- **WORK REQUIRED**
Format the data below as a Markdown table with a Row column for the number and a Line column for the text, skipping blank lines. Leave the pictures out.

- **ENTRIES**

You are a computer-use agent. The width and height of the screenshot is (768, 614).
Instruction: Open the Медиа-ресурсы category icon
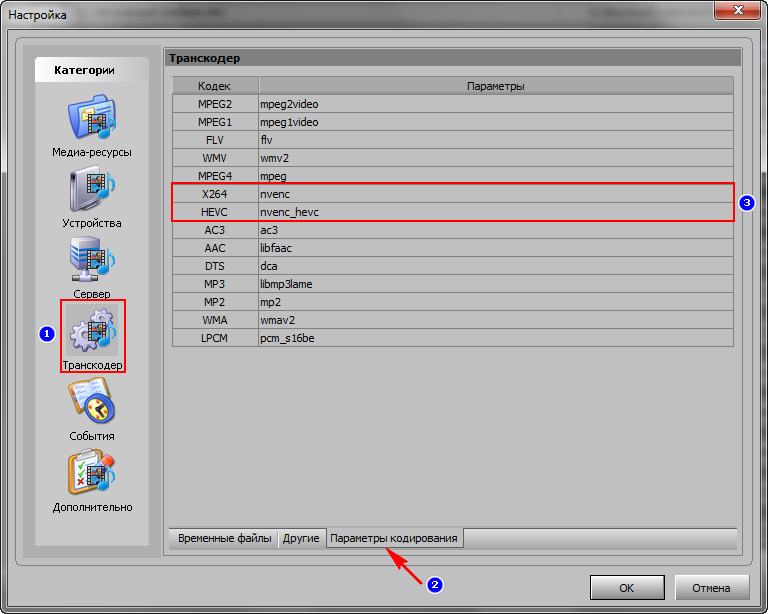(x=92, y=119)
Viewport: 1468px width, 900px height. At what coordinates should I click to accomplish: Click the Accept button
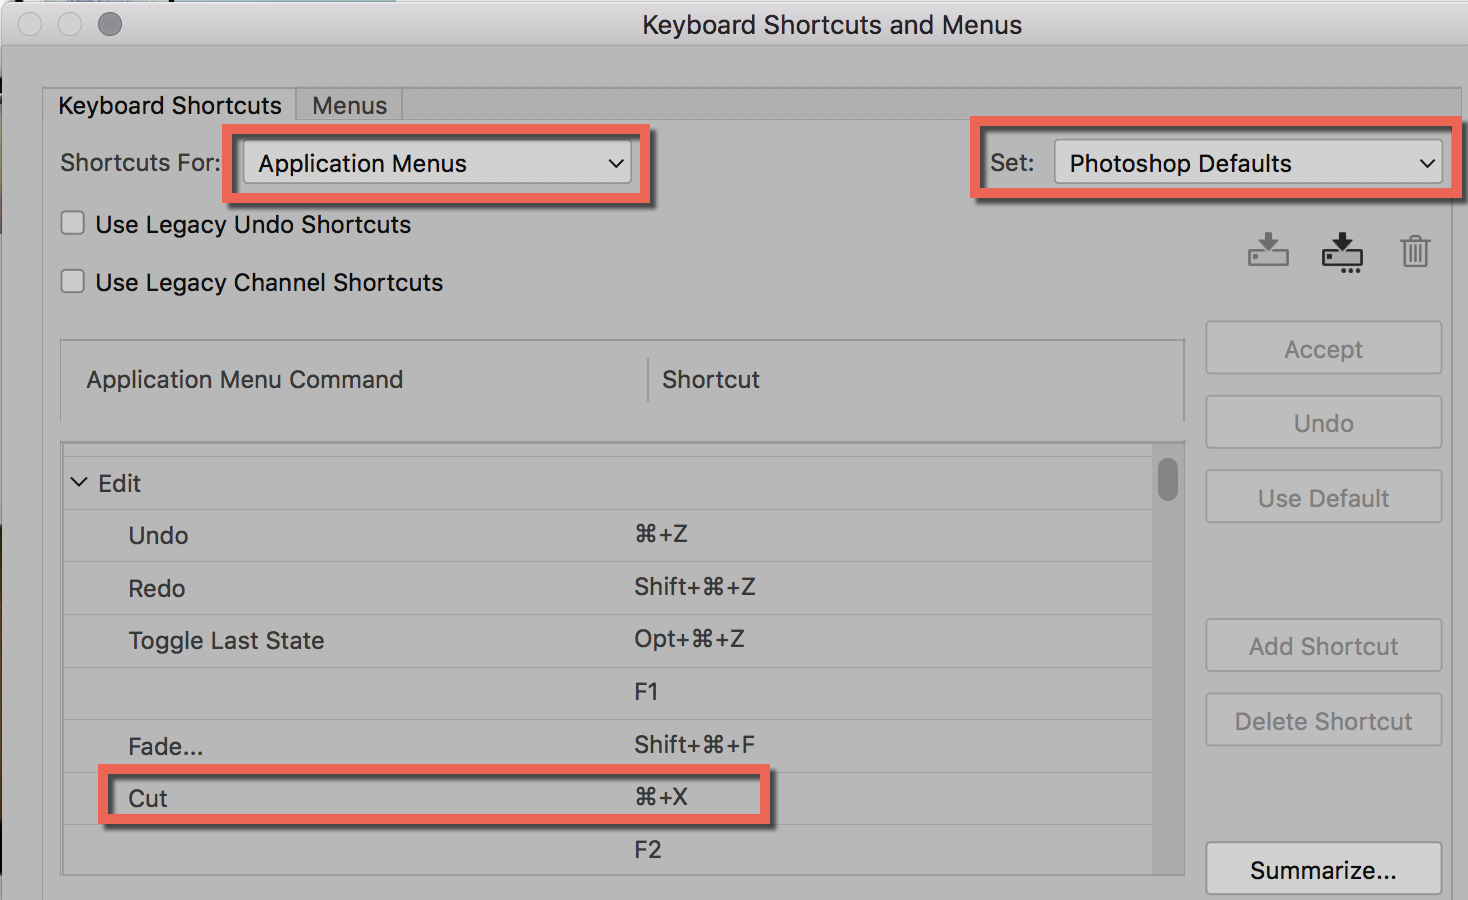[1323, 348]
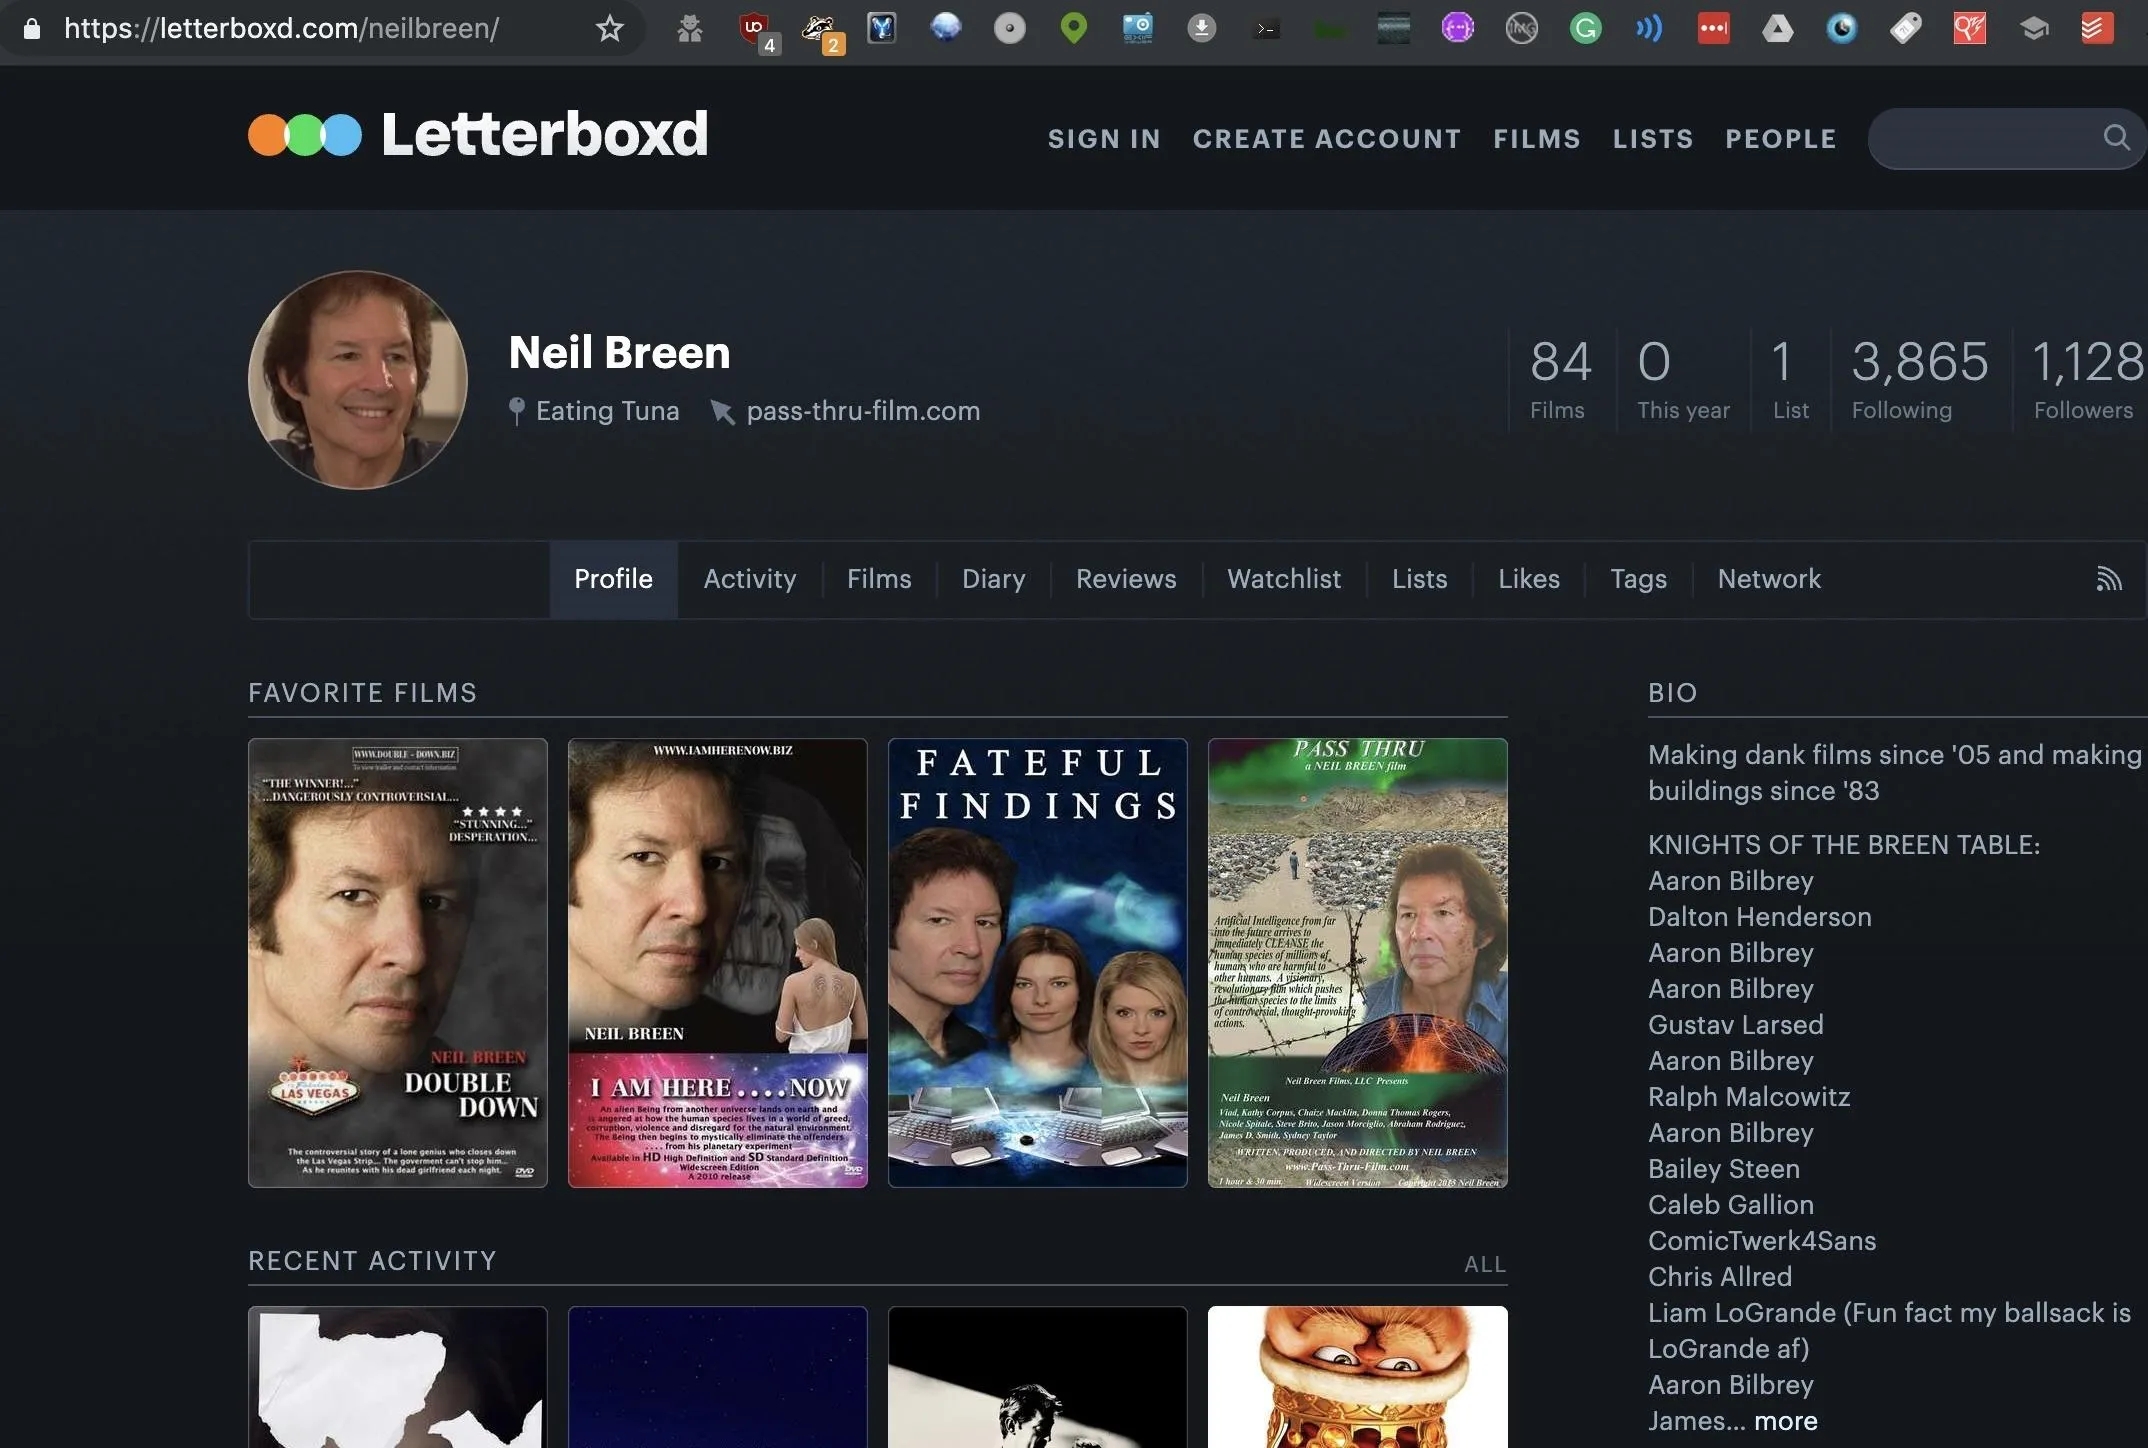The image size is (2148, 1448).
Task: Open the RSS feed icon
Action: pyautogui.click(x=2108, y=579)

- **FINISHED EXERCISE**
| Row | Line |
|---|---|
| 1 | You are a computer-use agent. The width and height of the screenshot is (768, 614). |
| 2 | Instruction: Open the Медиа-ресурсы category icon |
| 3 | (x=92, y=119) |
| 4 | Viewport: 1468px width, 900px height. At what coordinates should I click to accomplish: Click the Accept button |
| 5 | [1323, 348] |
| 6 | The image size is (2148, 1448). |
| 7 | Task: Open the RSS feed icon |
| 8 | Action: pyautogui.click(x=2108, y=579) |